Agronomy and Horticulture Department

 

Shifting avian spatial regimes in a changing climate

Caleb P. Roberts, University of Nebraska-Lincoln
Craig R. Allen, University of Nebraska-Lincoln
David G. Angeler, Swedish University of Agricultural Sciences, Uppsala & University of Nebraska- Lincoln
Dirac Twidwell, University of Nebraska- Lincoln

Document Type Article

https://doi.org/10.1038/s41558-019-0517-6 Nature Climate Change | VOL 9 562 | JULY 2019 | 562–566 | www.nature.com/natureclimatechange

Abstract

In the present era of rapid global change, development of early warnings of ecological regime shifts is a major focus in ecology. Identifying and tracking shifts in spatial regimes is a new approach with potential to enhance understanding of ecological responses to global change.
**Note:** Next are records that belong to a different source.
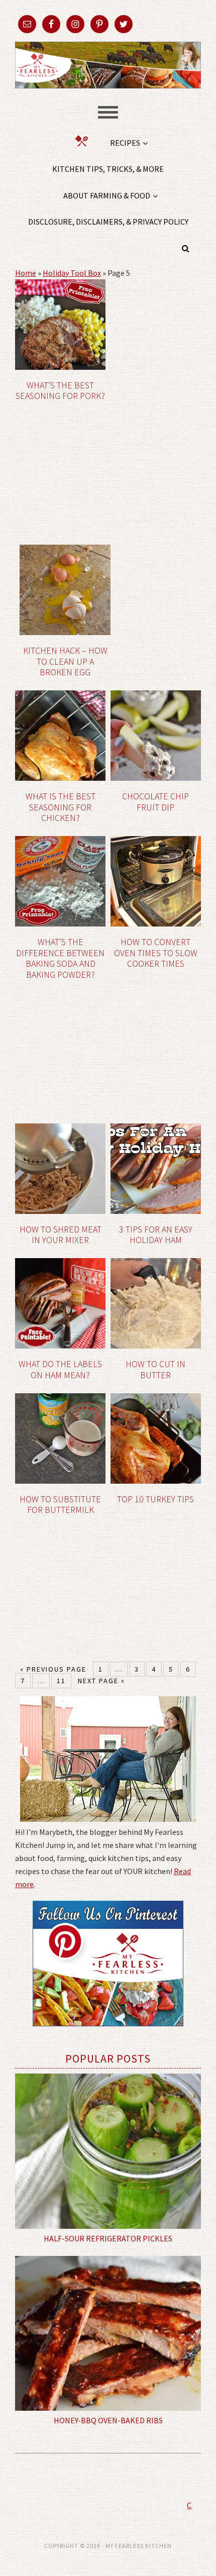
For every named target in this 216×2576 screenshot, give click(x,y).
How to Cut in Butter (155, 1369)
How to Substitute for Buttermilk (60, 1504)
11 (61, 1680)
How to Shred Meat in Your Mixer (60, 1234)
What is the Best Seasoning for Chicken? (60, 806)
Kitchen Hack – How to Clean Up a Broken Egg (65, 661)
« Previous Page (53, 1669)
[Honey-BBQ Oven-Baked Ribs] (108, 2333)
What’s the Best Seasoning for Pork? (60, 390)
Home (25, 273)
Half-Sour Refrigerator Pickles (108, 2238)
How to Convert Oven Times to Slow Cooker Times (155, 952)
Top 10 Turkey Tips (155, 1499)
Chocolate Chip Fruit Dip (155, 801)
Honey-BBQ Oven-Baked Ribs (108, 2420)
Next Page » (101, 1680)
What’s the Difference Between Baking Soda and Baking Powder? (60, 958)
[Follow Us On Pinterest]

Here, we show strong directional non-stationarity of spatial regimes identified by avian community body mass data. We do this by tracking 46 years of avian spatial regime movement in the North American Great Plains. The northernmost spatial regime boundary moved >590 km northward, and the southernmost boundary moved >260 km northward. Tracking spatial regimes affords decadal planning horizons and moves beyond the predominately temporal early warnings of the past by providing spatiotemporally explicit detection of regime shifts in systems without fixed boundaries.